Every year, thousands of Americans find themselves with huge unexpected medical bills that they are unable to pay. And every year, health insurance companies find brand new ways not to pay insurance claims.
In addition, the drop in income after an illness is about five times that of the resulting medical bills. This means that the financial strain relating to medical illness is twofold: income loss and healthcare costs. In 2005 and 2009, Elizabeth Warren co-authored two papers claiming that more than 50 percent of all bankruptcy filings in the U.S. are caused by medical debt.
Another study, led by Dr. David Himmelstein, found that more than 530,000 families each year are financially ruined by medical bills and illnesses. As he astutely observed, most Americans are “just one serious illness away from bankruptcy.”
But wasn’t Obamacare supposed to make things better for Americans? Unfortunately, these numbers show the link between medical costs and bankruptcy since the passage of the Affordable Care Act (ACA) in 2010.
Effective January 1, 2019, there is no penalty for not having ACA coverage. That means healthy people will enroll in short-term plans that are cheaper and offer larger networks, which will destabilize the insurance marketplace in 2020.
What exactly is the Affordable Care Act supposed to cover?
Under the Affordable Care Act, health insurance plans must cover 10 categories of services. These include doctors’ services, inpatient and outpatient hospital care, prescription drug coverage, pregnancy and childbirth, and mental health services. Some plans cover more than the required 10 services.
All plans must offer dental coverage for children, but dental benefits for adults are optional. All plans offered in the Marketplace cover the same set of essential health benefits and must cover the following services:
- Outpatient services (care you receive without being admitted to a hospital)
- Emergency services
- Hospitalization (such as surgery and overnight stays)
- Pregnancy, maternity, and newborn care (both before and after birth)
- Mental health and substance use disorder services, including behavioral health treatment (this includes counseling and psychotherapy)
- Prescription drugs
- Rehabilitative and habilitative services and devices (services and devices to help people with injuries, disabilities, or chronic conditions gain or recover mental and physical skills)
- Laboratory services
- Preventive and wellness services and chronic disease management
- Pediatric services, including oral and vision care (adult dental and vision coverage are not essential health benefits)
Visit www.healthcare.gov for more information, as specific services may vary based on your state’s requirements. You will see what each plan offers when you compare plans on the ACA website.
How does a Marketplace health insurance plan protect you?
When you have coverage, your plan protects you from high medical expenses in three ways:
- Reduced costs after you meet your deductible. Once your spending for covered services reaches your plan’s deductible, the plan covers 60-90% of your medical expenses.
- Example: If your plan has a $1,000 deductible, you pay the first $1,000 in covered services. After that, your plan pays 60-90% of your covered expenses, depending on what kind of plan you have. You pay 10-40% of the costs as co-insurance or co-payments.
- Out-of-pocket maximum. This is the total amount you’ll have to pay, no matter how much covered care you receive during a plan year.
- Example: If your plan has a $3,000 out-of-pocket maximum, once you pay $3,000 in deductibles, co-insurance, and co-payments, the plan pays for any covered care for the rest of the year. This provides important peace of mind and protection from very high medical costs.
- No yearly or lifetime limits. Health plans in the Marketplace can’t put dollar limits on how much they’ll spend each year or over your lifetime to cover essential health benefits.
What can you do?
- Call your insurance company and request a full copy of your insurance policy.

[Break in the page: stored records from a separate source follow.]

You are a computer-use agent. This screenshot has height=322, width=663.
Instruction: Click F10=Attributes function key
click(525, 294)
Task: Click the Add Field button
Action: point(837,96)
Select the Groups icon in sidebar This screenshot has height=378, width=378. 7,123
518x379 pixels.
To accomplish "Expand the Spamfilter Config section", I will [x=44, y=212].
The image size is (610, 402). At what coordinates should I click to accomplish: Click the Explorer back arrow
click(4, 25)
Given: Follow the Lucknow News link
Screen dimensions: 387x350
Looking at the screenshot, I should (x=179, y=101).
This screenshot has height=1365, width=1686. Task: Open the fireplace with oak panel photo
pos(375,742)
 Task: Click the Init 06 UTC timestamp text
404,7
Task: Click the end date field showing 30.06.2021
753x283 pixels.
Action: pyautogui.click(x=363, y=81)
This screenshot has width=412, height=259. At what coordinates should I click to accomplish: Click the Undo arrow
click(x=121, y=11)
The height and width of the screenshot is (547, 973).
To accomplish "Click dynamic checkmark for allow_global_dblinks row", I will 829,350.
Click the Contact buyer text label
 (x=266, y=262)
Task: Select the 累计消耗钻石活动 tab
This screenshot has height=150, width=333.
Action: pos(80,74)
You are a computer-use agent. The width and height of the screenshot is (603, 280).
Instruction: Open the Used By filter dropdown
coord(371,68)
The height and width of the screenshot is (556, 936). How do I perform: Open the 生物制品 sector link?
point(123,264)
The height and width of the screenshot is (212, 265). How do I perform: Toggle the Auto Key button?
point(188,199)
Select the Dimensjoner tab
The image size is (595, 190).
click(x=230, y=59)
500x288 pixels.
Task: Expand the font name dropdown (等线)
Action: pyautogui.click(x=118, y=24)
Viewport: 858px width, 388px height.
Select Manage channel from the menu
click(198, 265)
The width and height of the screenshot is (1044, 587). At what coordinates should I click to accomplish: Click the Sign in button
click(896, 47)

- If you have insurance through your employer, call your Human Resources (HR) department and ask what your insurance will pay for.
- Ask about pre-existing conditions.
- Confirm your maximum out-of-pocket for individual, and total annual out-of-pocket for your policy.
- Request your insurance company to provide you with a copy of the MIB report from your file, or purchase a copy of your MIB report at mib.com.
What is MIB?
MIB Group, Inc. is a U.S. and Canadian organization that was formed in 1902. Its underwriting services are used by life and health insurance companies to assess an individual’s risk and eligibility during the underwriting of life, health, disability income, critical illness, and long-term care insurance policies. Supposedly, MIB may help lower the cost of life and health insurance for consumers. Remember, the MIB report is used by your insurance company underwriter; you do not have any control over your insurance policy costs.